Los Cayetanos viven en un estado de indignación permanente. Son los putos campeones del cabreo sin motivo, los reyes del drama. Nada les parece bien, nada les cuadra, todo es una ofensa personal contra su sagrada existencia pija. Les molesta que la gente proteste, pero cuando ellos se enfadan porque han tenido que hacer cola en el club de pádel, eso sí es un problema de Estado. Se pasan el día diciendo que España se hunde, que esto parece Venezuela, que la gente no quiere trabajar, que los impuestos son un robo, que qué vergüenza este país. Si la indignación fuera un deporte, estos cabrones tendrían más mundiales que Brasil. Aunque si hablamos de deporte, los Cayetanos tienen una relación más que selectiva. Si es golf, pádel o esquí, ahí están, dándolo todo pero si les hablas de cualquier deporte que implique sudar de verdad, te miran como si les hubieras propuesto cavar zanjas en agosto.
Cuando un Cayetano pisa un barrio obrero, lo hace por error o por una misión filantrópica que consiste en «conocer otras realidades». Y lo notas porque sufre una transformación inmediata: anda más rápido, mira el móvil con ansiedad y tiene la expresión facial de quien teme que le roben hasta el puto ADN. Si el coche se detiene en un semáforo en Vallecas, se bloquean como si estuvieran en una escena de «The Walking Dead». Porque en su cabeza, si un barrio no tiene tiendas de Loewe ni un bar con copas a 20 euros, es el puto Bronx.
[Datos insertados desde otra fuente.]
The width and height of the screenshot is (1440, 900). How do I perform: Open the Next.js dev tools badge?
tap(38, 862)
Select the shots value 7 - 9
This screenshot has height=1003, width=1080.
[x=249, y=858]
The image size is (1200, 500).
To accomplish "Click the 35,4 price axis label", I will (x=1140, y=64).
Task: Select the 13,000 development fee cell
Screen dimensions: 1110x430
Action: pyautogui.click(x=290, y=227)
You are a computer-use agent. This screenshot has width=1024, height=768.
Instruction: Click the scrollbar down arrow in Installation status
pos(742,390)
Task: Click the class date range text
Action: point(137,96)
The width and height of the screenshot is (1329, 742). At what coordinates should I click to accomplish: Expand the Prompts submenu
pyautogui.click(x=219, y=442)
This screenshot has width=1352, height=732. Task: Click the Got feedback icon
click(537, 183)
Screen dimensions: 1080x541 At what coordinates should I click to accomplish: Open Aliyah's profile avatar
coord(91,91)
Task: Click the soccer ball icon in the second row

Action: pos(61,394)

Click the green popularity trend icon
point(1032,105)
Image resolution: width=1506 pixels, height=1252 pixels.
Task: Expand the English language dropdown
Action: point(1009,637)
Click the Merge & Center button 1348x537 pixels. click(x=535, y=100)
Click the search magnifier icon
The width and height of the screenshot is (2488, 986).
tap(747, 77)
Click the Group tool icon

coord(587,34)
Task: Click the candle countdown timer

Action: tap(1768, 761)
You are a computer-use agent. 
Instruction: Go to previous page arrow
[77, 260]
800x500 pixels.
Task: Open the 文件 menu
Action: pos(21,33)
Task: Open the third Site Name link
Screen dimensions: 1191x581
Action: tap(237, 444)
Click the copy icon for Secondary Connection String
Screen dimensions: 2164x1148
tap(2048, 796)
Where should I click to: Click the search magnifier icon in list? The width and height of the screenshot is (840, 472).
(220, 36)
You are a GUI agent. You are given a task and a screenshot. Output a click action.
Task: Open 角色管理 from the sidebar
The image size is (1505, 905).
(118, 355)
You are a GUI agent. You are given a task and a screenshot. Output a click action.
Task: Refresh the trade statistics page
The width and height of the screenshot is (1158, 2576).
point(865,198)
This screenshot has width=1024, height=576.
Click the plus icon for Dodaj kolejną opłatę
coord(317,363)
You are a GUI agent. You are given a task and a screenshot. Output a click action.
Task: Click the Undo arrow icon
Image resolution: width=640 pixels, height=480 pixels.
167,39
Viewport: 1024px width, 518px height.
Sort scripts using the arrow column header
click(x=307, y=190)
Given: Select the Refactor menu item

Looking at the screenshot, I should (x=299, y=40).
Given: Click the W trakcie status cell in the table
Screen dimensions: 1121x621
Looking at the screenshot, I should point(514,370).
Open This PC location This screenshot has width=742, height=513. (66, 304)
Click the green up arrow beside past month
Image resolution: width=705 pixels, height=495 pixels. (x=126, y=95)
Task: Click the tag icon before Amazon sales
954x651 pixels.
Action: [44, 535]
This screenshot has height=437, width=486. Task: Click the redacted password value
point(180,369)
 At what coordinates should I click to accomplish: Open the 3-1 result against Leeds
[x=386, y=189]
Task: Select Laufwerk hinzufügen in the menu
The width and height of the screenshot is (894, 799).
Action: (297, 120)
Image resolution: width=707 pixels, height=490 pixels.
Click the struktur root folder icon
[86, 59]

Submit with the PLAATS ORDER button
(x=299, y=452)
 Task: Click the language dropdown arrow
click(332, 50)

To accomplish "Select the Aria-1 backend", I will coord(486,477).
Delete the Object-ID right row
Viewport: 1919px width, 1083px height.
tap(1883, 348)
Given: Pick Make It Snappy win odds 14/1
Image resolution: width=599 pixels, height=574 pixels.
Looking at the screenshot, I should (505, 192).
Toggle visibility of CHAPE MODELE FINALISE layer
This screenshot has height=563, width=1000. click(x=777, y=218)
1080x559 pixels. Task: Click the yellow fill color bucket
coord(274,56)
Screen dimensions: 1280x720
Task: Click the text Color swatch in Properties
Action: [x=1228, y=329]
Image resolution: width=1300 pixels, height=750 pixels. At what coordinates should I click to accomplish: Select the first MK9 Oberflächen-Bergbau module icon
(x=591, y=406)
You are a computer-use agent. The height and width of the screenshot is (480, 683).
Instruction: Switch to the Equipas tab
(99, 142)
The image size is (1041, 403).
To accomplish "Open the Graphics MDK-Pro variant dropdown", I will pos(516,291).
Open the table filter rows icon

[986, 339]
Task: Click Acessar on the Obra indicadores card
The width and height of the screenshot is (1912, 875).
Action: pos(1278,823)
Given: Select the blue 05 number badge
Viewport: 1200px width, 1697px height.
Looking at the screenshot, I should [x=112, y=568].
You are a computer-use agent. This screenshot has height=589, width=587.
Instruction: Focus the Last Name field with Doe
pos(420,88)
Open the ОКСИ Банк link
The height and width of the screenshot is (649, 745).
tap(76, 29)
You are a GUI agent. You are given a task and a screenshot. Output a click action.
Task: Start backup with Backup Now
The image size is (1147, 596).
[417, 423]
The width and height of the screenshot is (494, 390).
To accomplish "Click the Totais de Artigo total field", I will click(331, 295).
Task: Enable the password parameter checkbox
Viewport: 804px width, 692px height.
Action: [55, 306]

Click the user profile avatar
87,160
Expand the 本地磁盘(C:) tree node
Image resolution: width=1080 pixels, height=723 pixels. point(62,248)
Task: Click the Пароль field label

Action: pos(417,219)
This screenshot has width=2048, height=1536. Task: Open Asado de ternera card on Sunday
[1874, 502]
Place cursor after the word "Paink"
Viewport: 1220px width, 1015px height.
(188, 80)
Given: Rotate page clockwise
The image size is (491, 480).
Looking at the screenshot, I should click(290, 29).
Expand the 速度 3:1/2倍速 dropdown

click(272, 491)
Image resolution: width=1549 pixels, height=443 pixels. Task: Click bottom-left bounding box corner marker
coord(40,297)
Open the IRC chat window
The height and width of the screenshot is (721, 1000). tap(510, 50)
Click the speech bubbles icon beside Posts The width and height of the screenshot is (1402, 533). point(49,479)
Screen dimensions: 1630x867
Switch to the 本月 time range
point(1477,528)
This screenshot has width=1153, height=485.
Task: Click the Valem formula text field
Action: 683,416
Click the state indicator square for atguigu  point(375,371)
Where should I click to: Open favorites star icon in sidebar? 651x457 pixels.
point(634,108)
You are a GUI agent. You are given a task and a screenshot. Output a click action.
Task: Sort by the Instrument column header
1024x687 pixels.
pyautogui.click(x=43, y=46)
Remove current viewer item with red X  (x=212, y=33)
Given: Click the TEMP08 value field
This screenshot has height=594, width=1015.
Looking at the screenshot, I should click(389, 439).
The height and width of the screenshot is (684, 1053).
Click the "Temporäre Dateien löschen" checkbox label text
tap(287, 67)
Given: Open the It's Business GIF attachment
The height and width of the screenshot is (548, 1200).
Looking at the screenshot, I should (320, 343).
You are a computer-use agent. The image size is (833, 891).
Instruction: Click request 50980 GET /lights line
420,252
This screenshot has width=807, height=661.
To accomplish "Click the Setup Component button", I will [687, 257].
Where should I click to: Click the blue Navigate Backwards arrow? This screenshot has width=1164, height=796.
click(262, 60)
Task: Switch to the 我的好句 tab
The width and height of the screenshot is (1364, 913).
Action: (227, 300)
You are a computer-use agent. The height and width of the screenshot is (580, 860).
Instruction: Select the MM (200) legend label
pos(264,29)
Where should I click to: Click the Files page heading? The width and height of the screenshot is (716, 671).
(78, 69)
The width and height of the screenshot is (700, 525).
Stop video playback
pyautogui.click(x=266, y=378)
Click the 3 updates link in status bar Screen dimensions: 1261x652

Los Cayetanos no saben pelear, pero eso no les impide sacar pecho como si fueran gladiadores en la Roma antigua. Su concepto de una pelea es gritar «¡esto es inadmisible!» con el dedito levantado mientras esperan que venga seguridad a salvarles el culo. No han tirado un puñetazo en su puta vida, pero si la cosa se calienta, recurren a su mejor arma: llamar a su padre abogado. En una bronca, sueltan frases como “¡Tú no sabes con quién estás hablando!” o “Esto te va a costar muy caro”, creyendo que decir eso les convierte en Tony Montana en lugar de en un gilipollas con pánico a despeinarse. Y si por algún milagro de la vida acaban en una pelea de verdad, se les descompone la cara, se les aflojan los náuticos y empiezan a retroceder con la dignidad de un perro asustado.
Y aquí viene lo peor. No desaparecen. Se multiplican. Se casan entre ellos y tienen hijos con nombres ridículos a los que siguen transmitiendo el clasismo como si fuera un puto linaje real. Nos los vamos a seguir tragando, con sus discursos de mierda, con su falsa indignación, con su insistencia en explicar cómo funciona la economía cuando jamás han tenido que pagar una factura. Nos van a seguir mirando con desprecio desde sus áticos, convencidos de que son la élite, cuando en realidad no son más que parásitos con náuticos.
Pero algún día, su burbuja explotará. Y cuando pase, yo quiero estar en primera fila con palomitas.